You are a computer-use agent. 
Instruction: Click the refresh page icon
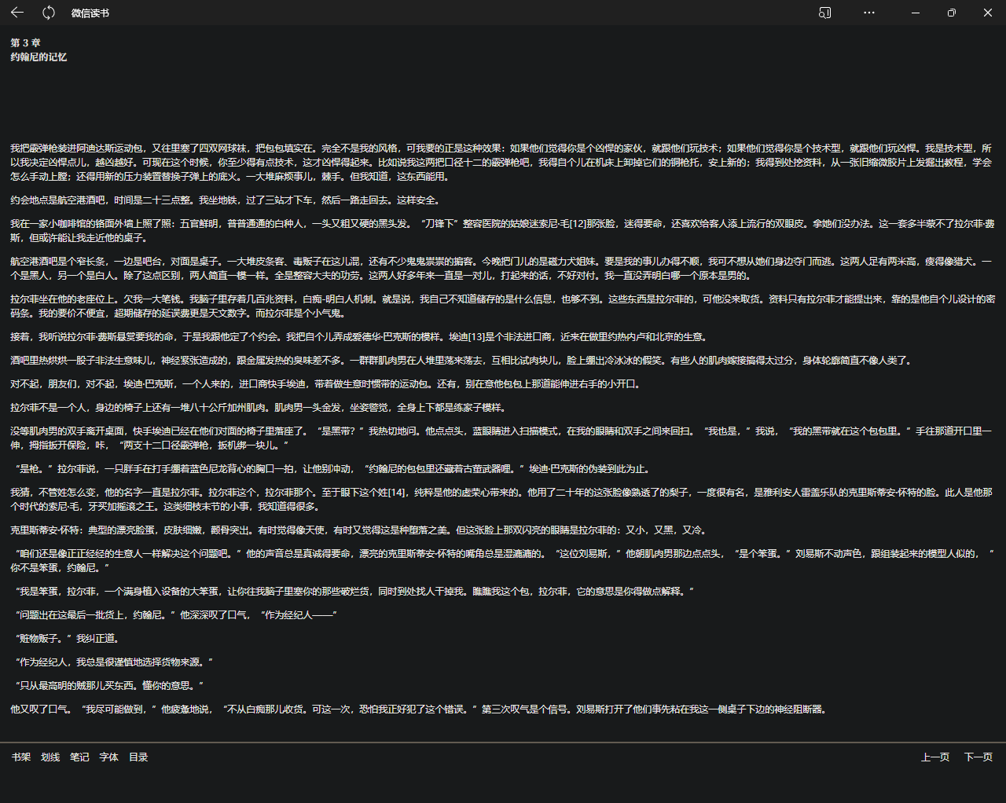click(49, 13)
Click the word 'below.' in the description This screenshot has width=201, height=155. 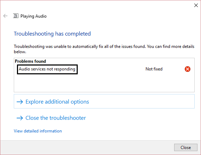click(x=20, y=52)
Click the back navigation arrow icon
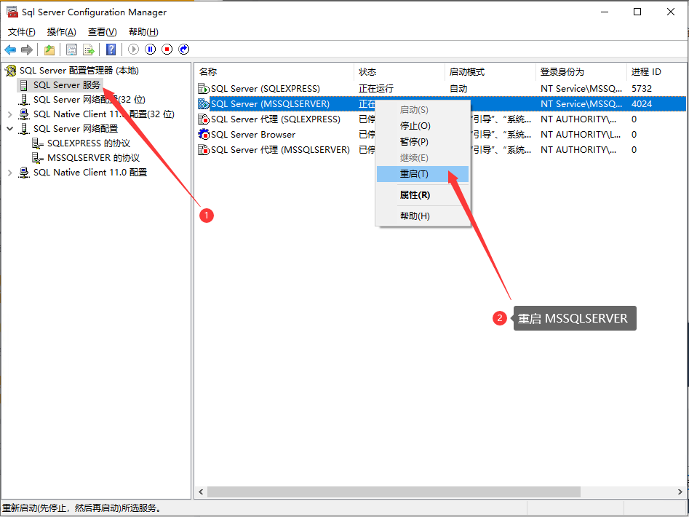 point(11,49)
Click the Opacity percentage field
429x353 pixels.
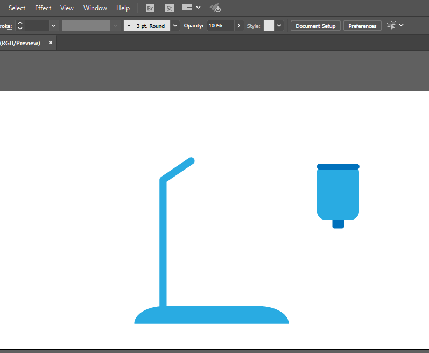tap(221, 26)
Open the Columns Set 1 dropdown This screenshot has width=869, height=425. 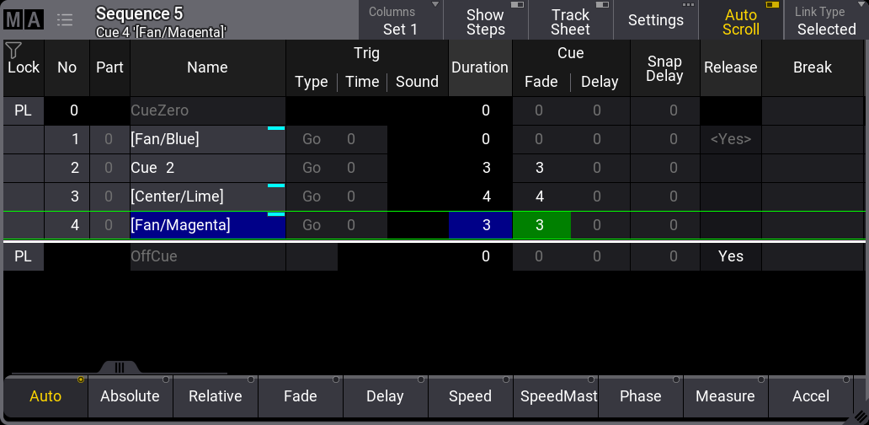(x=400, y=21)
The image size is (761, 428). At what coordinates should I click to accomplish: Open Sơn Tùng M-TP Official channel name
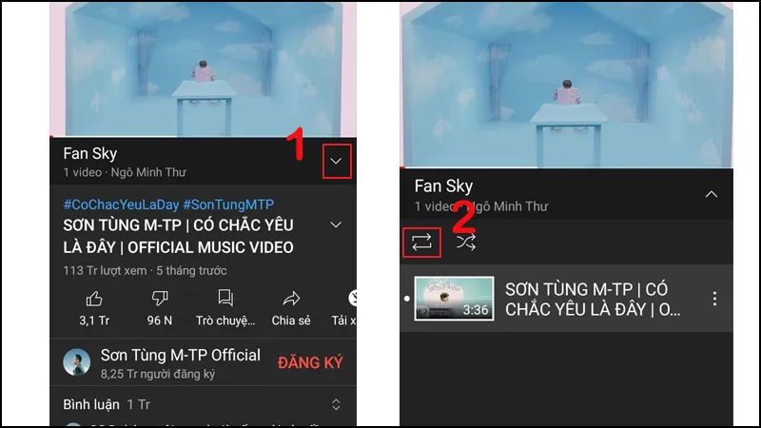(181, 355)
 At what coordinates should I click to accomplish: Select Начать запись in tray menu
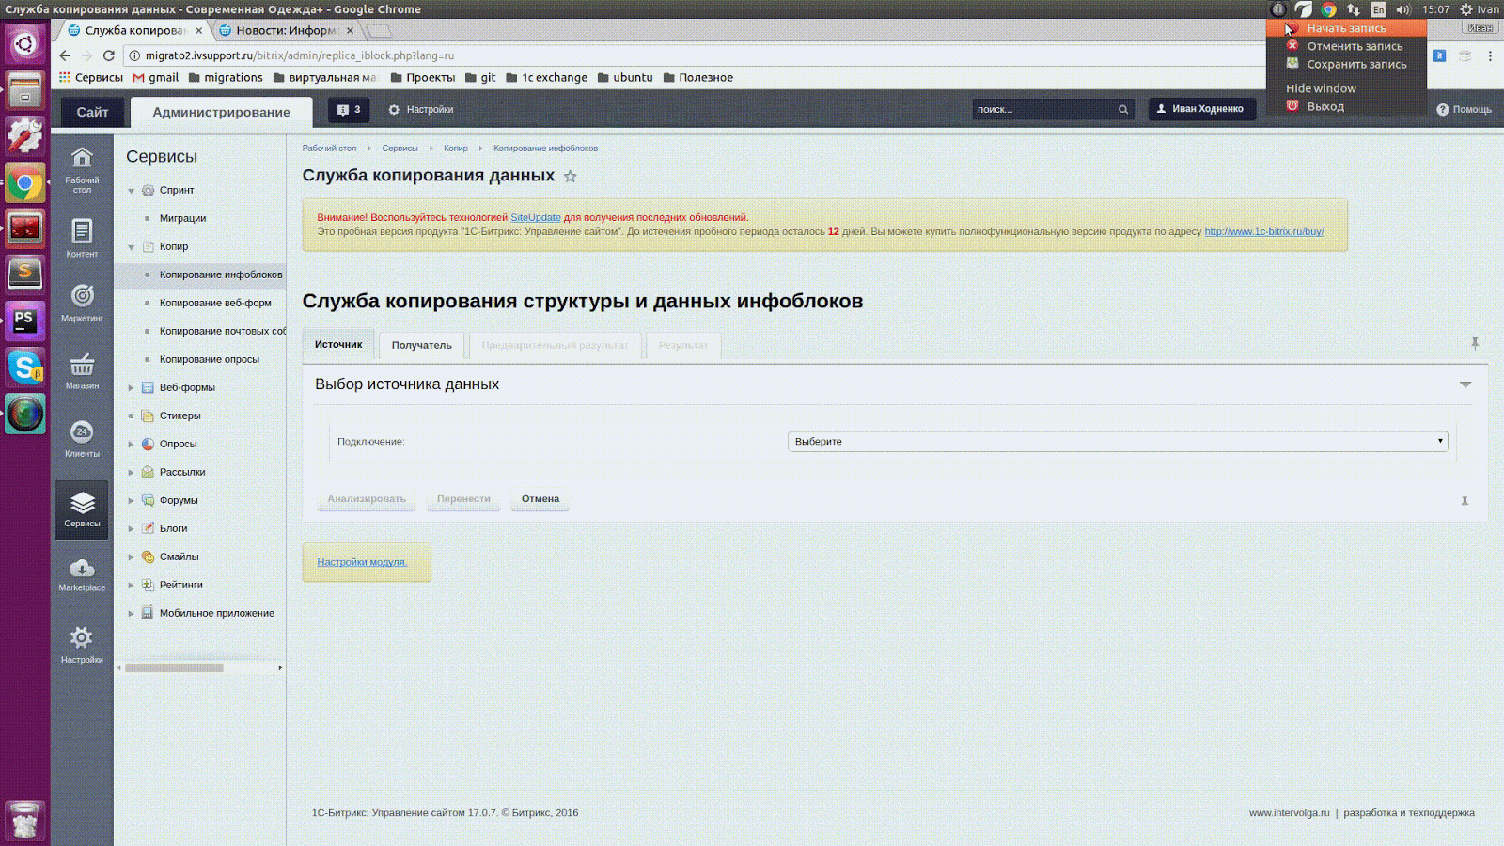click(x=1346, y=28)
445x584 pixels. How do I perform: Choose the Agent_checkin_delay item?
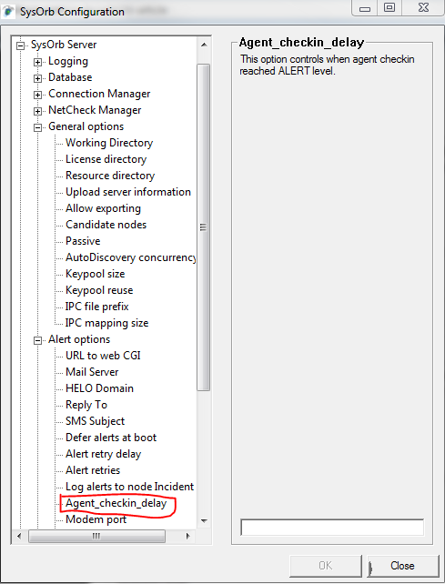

...

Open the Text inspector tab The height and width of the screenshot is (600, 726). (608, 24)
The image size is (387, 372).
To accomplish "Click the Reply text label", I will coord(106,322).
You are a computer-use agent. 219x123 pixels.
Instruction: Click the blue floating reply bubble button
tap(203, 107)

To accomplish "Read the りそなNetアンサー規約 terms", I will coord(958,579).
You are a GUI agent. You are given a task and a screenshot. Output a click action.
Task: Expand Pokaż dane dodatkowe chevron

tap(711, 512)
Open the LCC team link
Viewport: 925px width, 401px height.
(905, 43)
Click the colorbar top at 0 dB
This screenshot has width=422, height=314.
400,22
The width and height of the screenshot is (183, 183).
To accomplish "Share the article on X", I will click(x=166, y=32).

### Exercise
Each line in the data where the string "computer" occurs should be identified and copied.

### Solution
You are a computer-use agent. 
You are a computer-use agent. 219x123 pixels.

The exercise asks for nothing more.